■ PROBLEM TO WORK ON
From the first line to the last, reproduce the material exactly.

####

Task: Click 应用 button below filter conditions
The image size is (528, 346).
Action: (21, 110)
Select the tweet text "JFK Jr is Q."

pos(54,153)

####

■ ANSWER
Task: Click 应用 button below filter conditions
The image size is (528, 346).
Action: (21, 110)
Select the tweet text "JFK Jr is Q."

pos(54,153)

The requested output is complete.